Friday, April 25, 2014.
No such thing as a slow day when you work in an elementary school. I didn’t even get a chance to check out the weather report. Barely remembered to grab my stocking cap off the file cabinet. Promised Kat that I would meet him at a mid-way grocery store right at the interstate. Bell rang and I headed out around three. The weather was beautiful with promise.
Went home, left my suit and tie crumpled on the floor as I pulled on my hiking gear. Felt good to lace up my boots again.
I wasn’t in the parking lot five minutes before Kat pulled up. He let out a maniacal giggle and started transferring gear to the Yota.
The next three hours, really, are just a chase scene.
Turned into a Mena Sonic around 7:00 p.m. and pulled out the topo maps while Kat changed out of his work clothes in the bathroom. A few cheeseburgers later, he outlines the plan while we squint at contour lines.

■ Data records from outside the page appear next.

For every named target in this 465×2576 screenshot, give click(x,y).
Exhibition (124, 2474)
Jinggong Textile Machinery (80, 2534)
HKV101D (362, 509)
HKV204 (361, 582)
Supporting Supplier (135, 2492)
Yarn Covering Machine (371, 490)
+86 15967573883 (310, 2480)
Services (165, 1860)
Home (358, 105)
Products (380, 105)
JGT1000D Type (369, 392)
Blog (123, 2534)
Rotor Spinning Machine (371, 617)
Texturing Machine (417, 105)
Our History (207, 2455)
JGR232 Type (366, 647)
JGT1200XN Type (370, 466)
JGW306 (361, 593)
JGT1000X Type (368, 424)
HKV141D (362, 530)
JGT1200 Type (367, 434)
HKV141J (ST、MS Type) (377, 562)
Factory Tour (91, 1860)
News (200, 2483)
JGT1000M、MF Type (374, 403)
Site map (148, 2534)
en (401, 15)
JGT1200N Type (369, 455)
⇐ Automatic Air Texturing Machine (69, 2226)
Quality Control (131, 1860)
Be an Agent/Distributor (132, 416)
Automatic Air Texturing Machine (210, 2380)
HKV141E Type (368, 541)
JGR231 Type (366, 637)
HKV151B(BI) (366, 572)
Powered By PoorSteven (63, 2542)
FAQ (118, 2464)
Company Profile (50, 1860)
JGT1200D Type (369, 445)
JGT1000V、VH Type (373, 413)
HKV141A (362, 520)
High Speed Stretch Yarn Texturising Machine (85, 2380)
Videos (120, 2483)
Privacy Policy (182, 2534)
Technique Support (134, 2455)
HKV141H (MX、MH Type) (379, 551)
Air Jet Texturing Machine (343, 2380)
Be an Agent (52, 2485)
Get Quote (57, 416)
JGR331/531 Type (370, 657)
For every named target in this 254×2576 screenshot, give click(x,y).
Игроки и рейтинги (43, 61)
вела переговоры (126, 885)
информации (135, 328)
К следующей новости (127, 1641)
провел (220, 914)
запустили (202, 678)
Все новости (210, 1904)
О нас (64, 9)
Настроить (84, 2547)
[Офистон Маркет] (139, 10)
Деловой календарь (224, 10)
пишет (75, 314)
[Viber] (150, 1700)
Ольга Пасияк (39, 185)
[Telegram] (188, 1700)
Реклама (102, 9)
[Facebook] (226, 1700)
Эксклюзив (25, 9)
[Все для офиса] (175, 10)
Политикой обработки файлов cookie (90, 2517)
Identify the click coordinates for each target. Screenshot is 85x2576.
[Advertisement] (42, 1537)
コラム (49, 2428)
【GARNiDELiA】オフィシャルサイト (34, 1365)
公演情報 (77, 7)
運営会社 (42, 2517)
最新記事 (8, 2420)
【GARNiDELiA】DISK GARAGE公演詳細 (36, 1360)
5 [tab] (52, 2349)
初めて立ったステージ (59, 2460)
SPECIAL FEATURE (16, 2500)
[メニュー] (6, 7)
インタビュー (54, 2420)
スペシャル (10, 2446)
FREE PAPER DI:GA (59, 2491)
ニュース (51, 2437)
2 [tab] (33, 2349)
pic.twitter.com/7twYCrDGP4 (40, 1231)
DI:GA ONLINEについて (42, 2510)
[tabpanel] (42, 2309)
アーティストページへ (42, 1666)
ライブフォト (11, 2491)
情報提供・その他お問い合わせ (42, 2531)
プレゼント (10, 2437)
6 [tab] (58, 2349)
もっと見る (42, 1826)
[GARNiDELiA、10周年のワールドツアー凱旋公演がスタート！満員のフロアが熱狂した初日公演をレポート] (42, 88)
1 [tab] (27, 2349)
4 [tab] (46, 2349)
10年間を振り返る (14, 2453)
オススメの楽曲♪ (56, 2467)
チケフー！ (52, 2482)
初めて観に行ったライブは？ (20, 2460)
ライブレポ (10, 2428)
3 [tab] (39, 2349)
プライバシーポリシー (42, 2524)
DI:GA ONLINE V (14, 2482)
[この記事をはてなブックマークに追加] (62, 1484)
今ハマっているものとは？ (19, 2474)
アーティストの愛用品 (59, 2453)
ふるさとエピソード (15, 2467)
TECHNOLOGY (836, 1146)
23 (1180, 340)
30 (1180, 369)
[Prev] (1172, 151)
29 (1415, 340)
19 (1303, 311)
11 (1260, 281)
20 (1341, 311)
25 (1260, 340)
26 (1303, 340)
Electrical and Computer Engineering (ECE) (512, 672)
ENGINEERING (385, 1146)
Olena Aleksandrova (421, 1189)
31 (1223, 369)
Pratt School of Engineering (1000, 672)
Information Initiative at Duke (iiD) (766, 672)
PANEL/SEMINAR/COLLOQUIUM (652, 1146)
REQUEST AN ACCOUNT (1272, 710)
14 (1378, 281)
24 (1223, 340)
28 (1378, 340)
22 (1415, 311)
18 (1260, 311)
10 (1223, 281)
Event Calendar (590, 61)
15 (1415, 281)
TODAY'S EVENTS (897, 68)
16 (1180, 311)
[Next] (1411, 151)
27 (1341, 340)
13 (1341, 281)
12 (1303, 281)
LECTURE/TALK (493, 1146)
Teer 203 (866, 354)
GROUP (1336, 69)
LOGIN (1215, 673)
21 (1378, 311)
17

8:30 p.m., we pull up to the Little Missouri/Athens-Big Fork Junction Trailhead. Couldn’t really help but notice the flood zone sign right where I parked. It was just getting dusky as we stepped across the water and into the green. Headlamps came on as soon as dark fell. It was tortuously beautiful to hear the Little Missouri burbling just out of sight to our left as we eased along.
Kat explained that he had worked out a few exit strategies should the fan experience rapid fecal contact. Well, I think he said he had a few. The one that stuck to mind involved tying the packs to a tree and running like hell if it started raining hard enough to raise the river. Can’t say that plan inspired the greatest of confidence, but we’ve been in stranger situations together and came out alright. I didn’t point out that the exit strategy didn’t take much into account the drive out . . . but we were committed.
Came across one campsite pretty early on that, I swear, had a string of what looked like Christmas lights hanging on a tent or a hammock or something. They were huddled around a fire, enjoying an early night. I puzzled over how they got those lights strung up for a good mile or so.
We were making great time, I mean crazy great time. So fast that Kat started to get worried we’d pass Little Missouri Falls in the dark. That man is crazy about waterfalls. Me, I stick to the rivers and the lakes that I’m used to. Hard to miss the Little Mo. Falls, though, since you walk through a parking lot and a paved trail to get to them. Checked the watch . . . first 4.1 miles in about an hour and a half.
The downside of making camp in the dark is that you miss the beautiful flat firepit area just a few feet away. The upside of being hammock hangers is that it doesn’t matter what rocky hillside you find, so long as the trees are far enough apart and not too thick around the middle. We were so stinking tired that where we camped didn’t matter. Didn’t really take any pictures that first stretch of the hike because, well, darkness. Kat did show me a new hammock hack that now pretty much guarantees a perfect hang every time. Center your hammock, then tie off one end at the height you want it. Don’t worry about cinching it tight, just throw on a tie that won’t slip. On the other end, loop your tree straps. Make a trucker’s hitch out of your remaining rope and cinch it guitar-string tight. A few half-hitches to secure it and perfect hang.
Friday night was to be the coldest night and for the first time ever I was going bag-less in my hammock. I’ve been brainstorming a new way for 3-season hanging without freezing. Now, I already sleep in a Clark North American. Lightweight foam sleeping pad on the bottom and a zippered fleece blanket. That’s it. Sleep with my fleece layer on. I did get a little cool, so I opened up one of those air-activated hand warmers and tossed it into the fleece bag. Slept like a baby.
Slept so deep I didn’t even hear Kat’s snoring.